Much is made of progressing back up through the miasmatic scale after appropriate homeopathic remedies have been given, but the truth is that people under stress always revert back to their weakest point. Stress if it is strong enough, will throw people back into positions they thought they left behind years before. I have had patients that will claim after a break-up of a marriage or a business failure or something equally as distressing, that they begin to suffer complaints such as migraines or asthma for the first time in twenty years. Does this mean they have suddenly acquired the same layer of infection they had twenty years ago? Of course not. It simply means that under a certain amount of pressure, migraines or asthma will present themselves in this person, but they have been absent because the person has not been under enough pressure to elicit them until recently. This opens up a whole new paradigm of prescribing. The base line is that I do not believe even under the best homeopathic remedy that cure means the eradication of all previous symptoms forever. Rather, I see cure as a balance between stress and response. Homeopathic remedies build a buffer zone between how much stress a person can endure before the same response begins again.

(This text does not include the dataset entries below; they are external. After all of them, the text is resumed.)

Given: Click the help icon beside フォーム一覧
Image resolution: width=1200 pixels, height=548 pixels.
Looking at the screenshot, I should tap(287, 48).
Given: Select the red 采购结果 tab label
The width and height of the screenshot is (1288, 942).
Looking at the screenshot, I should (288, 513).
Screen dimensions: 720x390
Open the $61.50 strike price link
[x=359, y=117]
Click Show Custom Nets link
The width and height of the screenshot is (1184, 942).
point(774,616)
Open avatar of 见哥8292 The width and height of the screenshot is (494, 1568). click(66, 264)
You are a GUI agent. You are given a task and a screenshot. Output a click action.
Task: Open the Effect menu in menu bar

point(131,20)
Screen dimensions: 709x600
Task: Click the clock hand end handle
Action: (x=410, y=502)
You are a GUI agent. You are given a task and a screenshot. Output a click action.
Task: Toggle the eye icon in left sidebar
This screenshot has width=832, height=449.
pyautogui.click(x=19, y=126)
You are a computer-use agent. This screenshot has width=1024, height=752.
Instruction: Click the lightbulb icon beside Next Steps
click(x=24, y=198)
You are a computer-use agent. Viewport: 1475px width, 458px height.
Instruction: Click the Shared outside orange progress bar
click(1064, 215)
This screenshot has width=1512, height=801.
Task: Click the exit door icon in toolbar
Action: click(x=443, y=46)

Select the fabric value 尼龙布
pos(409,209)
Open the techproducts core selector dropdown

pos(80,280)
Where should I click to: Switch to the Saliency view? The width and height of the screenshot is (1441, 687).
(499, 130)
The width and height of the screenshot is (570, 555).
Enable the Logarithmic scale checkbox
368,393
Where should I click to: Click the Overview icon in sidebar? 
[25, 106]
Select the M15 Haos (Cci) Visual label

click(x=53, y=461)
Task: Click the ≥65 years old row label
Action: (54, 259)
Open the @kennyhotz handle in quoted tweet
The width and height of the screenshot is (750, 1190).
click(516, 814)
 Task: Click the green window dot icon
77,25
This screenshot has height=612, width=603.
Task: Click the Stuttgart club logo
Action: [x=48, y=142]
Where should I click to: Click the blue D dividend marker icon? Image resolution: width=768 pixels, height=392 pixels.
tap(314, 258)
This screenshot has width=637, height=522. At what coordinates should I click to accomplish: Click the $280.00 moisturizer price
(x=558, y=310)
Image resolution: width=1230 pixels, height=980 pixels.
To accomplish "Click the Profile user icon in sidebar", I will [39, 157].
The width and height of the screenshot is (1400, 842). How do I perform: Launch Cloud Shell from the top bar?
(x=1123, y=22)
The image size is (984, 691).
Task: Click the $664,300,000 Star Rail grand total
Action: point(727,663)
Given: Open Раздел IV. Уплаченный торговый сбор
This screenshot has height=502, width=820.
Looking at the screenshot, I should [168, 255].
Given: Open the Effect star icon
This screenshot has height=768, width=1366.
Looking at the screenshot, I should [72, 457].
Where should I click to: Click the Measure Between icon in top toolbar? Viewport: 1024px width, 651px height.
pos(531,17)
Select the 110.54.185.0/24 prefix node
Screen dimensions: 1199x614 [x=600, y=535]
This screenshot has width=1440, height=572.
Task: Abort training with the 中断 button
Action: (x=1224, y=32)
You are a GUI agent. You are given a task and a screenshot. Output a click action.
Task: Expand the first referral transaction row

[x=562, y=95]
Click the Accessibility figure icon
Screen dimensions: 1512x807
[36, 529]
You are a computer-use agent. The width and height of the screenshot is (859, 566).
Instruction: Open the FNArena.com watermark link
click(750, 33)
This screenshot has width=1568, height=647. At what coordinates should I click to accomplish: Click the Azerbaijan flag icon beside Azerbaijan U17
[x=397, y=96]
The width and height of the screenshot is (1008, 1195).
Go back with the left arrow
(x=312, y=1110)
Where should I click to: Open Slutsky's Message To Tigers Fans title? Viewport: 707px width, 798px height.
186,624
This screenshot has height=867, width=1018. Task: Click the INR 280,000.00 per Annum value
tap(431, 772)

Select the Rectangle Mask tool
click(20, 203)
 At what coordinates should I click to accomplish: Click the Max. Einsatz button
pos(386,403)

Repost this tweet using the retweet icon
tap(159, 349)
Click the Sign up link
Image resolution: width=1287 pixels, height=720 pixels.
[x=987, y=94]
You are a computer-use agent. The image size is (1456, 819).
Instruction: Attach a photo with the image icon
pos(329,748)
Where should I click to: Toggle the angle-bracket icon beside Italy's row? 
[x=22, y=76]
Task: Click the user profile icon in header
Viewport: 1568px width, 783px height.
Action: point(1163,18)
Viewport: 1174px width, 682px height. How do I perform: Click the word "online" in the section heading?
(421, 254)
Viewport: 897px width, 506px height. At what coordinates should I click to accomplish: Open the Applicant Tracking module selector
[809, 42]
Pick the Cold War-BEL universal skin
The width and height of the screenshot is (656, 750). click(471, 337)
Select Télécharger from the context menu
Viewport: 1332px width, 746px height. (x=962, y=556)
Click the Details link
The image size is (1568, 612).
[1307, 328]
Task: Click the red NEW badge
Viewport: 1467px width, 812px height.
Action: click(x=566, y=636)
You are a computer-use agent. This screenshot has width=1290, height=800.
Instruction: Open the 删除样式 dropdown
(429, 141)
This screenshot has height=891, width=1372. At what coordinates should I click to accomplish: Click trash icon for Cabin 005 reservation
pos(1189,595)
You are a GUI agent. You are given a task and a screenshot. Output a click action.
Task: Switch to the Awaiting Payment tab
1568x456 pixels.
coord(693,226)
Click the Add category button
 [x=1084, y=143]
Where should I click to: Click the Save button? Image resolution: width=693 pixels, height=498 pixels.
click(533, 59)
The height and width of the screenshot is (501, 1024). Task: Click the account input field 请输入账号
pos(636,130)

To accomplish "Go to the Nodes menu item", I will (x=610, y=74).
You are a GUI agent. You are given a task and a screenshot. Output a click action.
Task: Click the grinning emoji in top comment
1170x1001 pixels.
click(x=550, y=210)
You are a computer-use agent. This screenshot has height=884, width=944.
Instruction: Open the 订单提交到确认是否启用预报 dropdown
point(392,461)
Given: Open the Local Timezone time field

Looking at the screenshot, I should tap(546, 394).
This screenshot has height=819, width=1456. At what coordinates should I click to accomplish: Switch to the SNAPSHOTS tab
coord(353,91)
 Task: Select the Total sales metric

This makes absolute sense to me now, that there can only be seven miasms or seven responses. Using the three basic ways that a person or immune system can respond, that is outwardly, inwardly or sticking to a fixed position (psora, syphilis and sycosis), only four other miasms can exist alongside those primary miasms. When two dissimilar diseases of equal strength join together – tubercular (psora & syphilis), syco-psora, syco-syphilis and cancer (psora, sycosis and syphilis of equal strength) from the three primary responses come a total of seven. It is just simple math. We have taken pathologies out of the equation so typhoid, malaria, chickenpox, etc., just can’t exist as miasms in their own right. They may be illnesses that occur but they don’t describe a miasm as an independent response state.
Grant worked backwards to get to this point but when a system is true it will explain everything; and put simply, our world is three dimensional, there are three particles (electrons, neutrons and protons). There are the three forces of outward, fixed and inward and the three measurements of height, width and depth. Psora, sycosis and syphilis represent the Homeopathic view of this natural construct. These same forces shape our facial structure – they shape every part of who we are, how we see life, how we respond to stress, how we look, absolutely everything. Homeopathy is so clever and yet so simple!